Depreciation for the year is calculated by multiplying the total cost at the end of the year preceding the assessment year by 2-1/2 percent. Depreciation on retirements is calculated by dividing the total depreciation for the year preceding the assessment year by total cost at the beginning of the year preceding the assessment year. This number is then multiplied by the original cost of retirements for the year; the result is equal to the depreciation on retirements for the year.
Net depreciation for the year is calculated by adding the total depreciation at the beginning of the year preceding the assessment year and the depreciation for the year, and then subtracting the depreciation on retirements for the year. Net depreciated value for the year is equal to the total cost at the end of the year preceding the assessment year less net depreciation for the year. Net depreciated value for the assessment year is the total market value for all property owned by the company.
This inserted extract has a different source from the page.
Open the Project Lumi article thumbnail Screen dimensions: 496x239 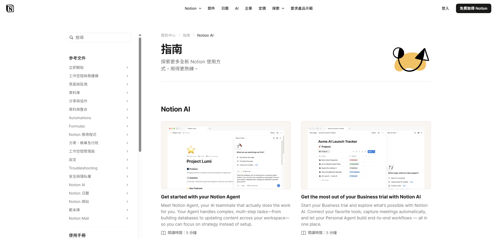[x=226, y=155]
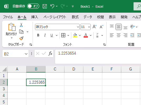Switch to the 数式 ribbon tab
This screenshot has height=105, width=141.
click(75, 17)
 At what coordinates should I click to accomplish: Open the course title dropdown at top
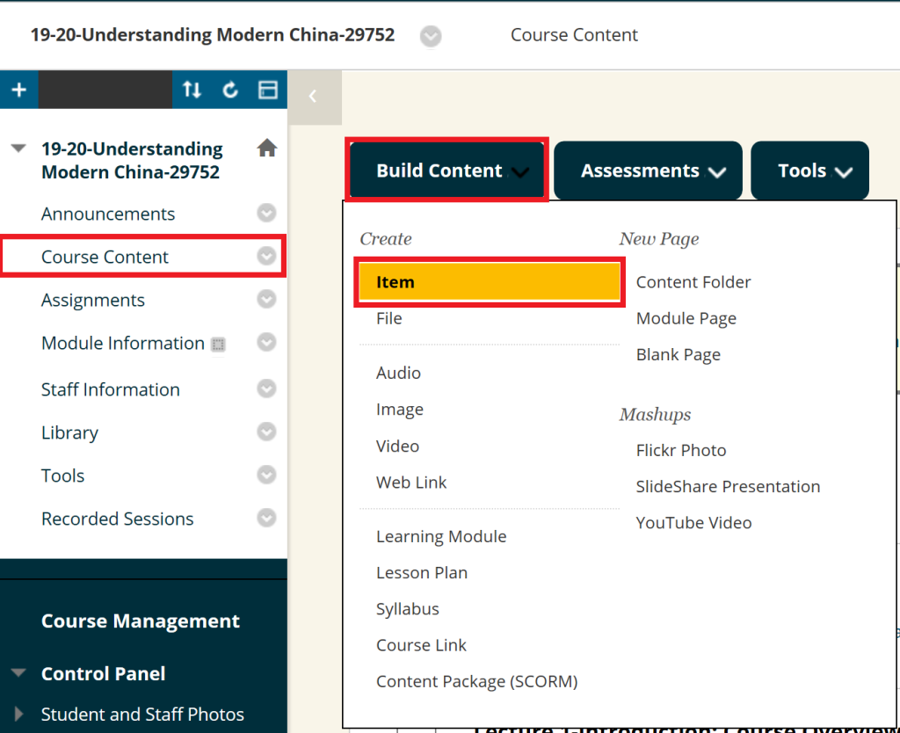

A company factor is calculated by dividing the net depreciated value for the assessment year by the total cost at the end of the year preceding the assessment year. The factor is multiplied by the cost of each individual parcel at the end of the year preceding the assessment year to derive the market value of each individual parcel.
The following example illustrates this process for an electric cooperative association electing cost less depreciation valuation under this subpart for assessment year 2006.
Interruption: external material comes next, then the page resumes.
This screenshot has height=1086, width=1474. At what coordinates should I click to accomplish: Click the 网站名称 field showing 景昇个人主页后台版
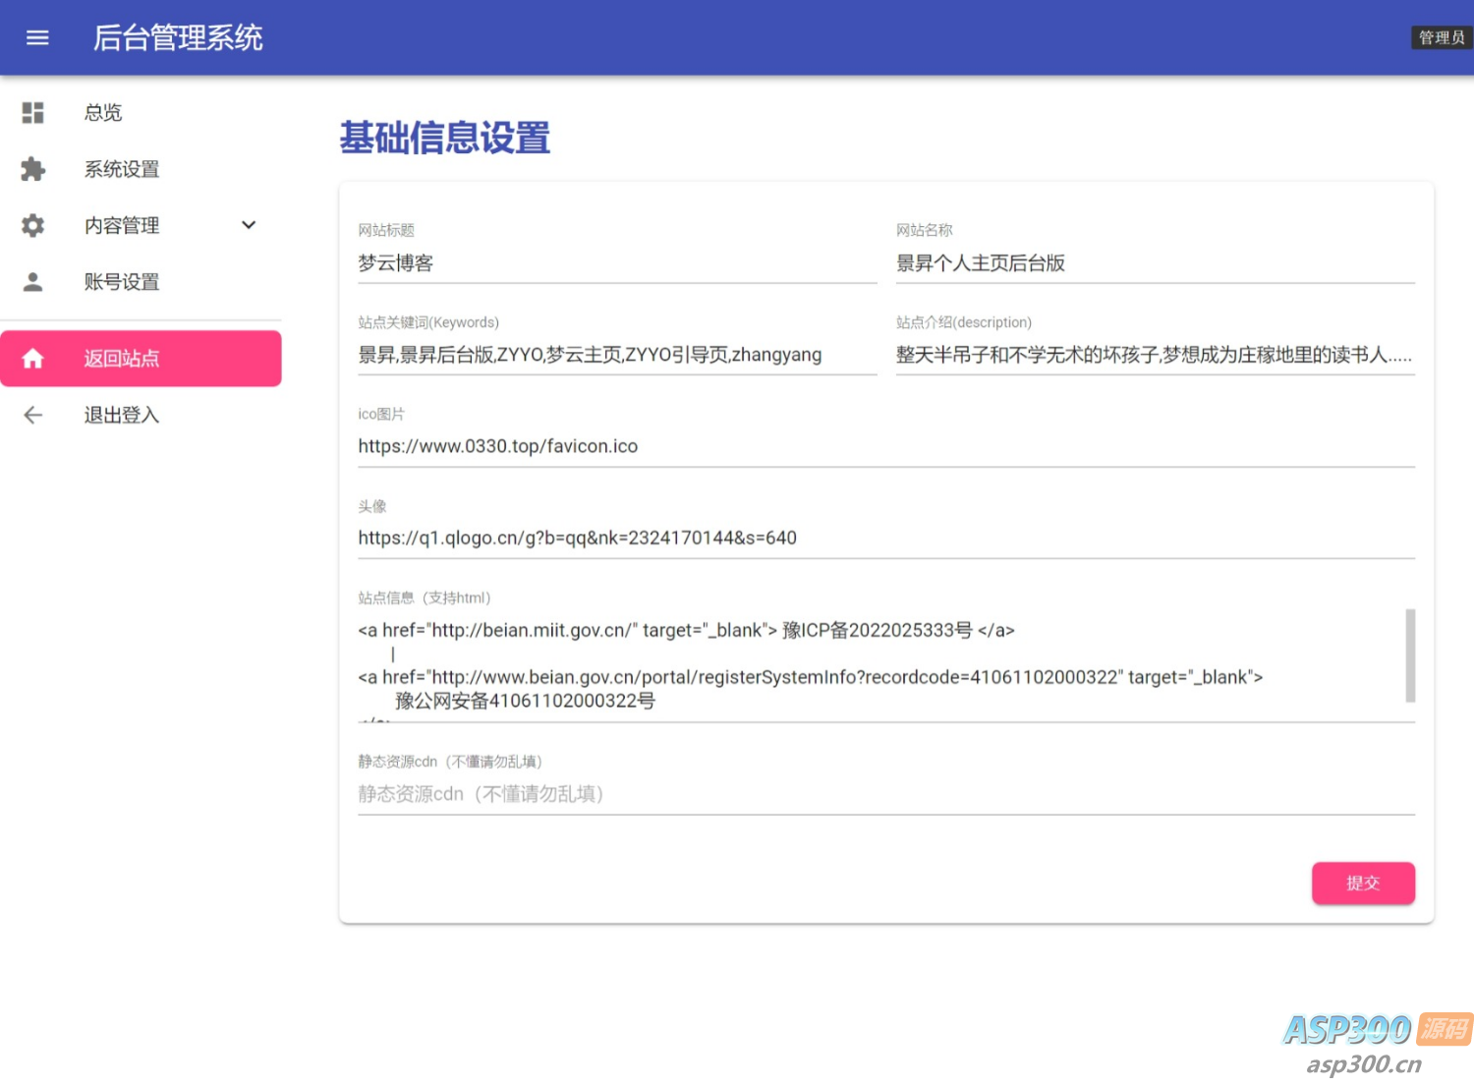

|Cost of individual parcels on 12/31/2005 =||$ 105,000|
|Total cost on 12/31/2005 of all property =||$ 1,140,000|
|Total depreciation on 1/1/2005 =||$ 300,000|
|Total cost on 1/1/2005 =||$ 1,100,000|
|Original cost of retirements in 2006 =||$ 6,000|
|1.||Depreciation for the assessment year 2006
($1,140,000 x .025) =
|2.||Depreciation on assessment year 2006 retirements
($300,000 / $1,100,000) x $6,000 =
|3.||Net depreciation for the assessment year 2006
($300,000 + $28,500 - $1,636) =
|4.||Depreciation Limit ($1,140,000 x .75) =||$ 855,000|
|5.||Net depreciated value for the assessment year 2006
(Total cost on 12/31/2005 - Lesser of Line 3 or Line 4)
($1,140,000 - $326,864) =
|This is the market value for all property owned by the cooperative.|
|6.||Company depreciation factor for 2006
($813,136 / $1,140,000) =
|7.||Market value of each individual parcel
($105,000 x 71.327751%) =
($520,000 x 71.327751%) =
($415,000 x 71.327751%) =
($100,000 x 71.327751%) =
[Repealed, 21 SR 749]
Utility operating property may be retired from the utility system while still in place if certain criteria are met:
The property must be physically disconnected from the utility system. In the case of electrical plants, the disconnection or dismantling of wires, cables, connectors, or transformers constitutes physical disconnection. In the case of pipelines, the disconnection of pipes, valves, or fittings is evidence of physical disconnection.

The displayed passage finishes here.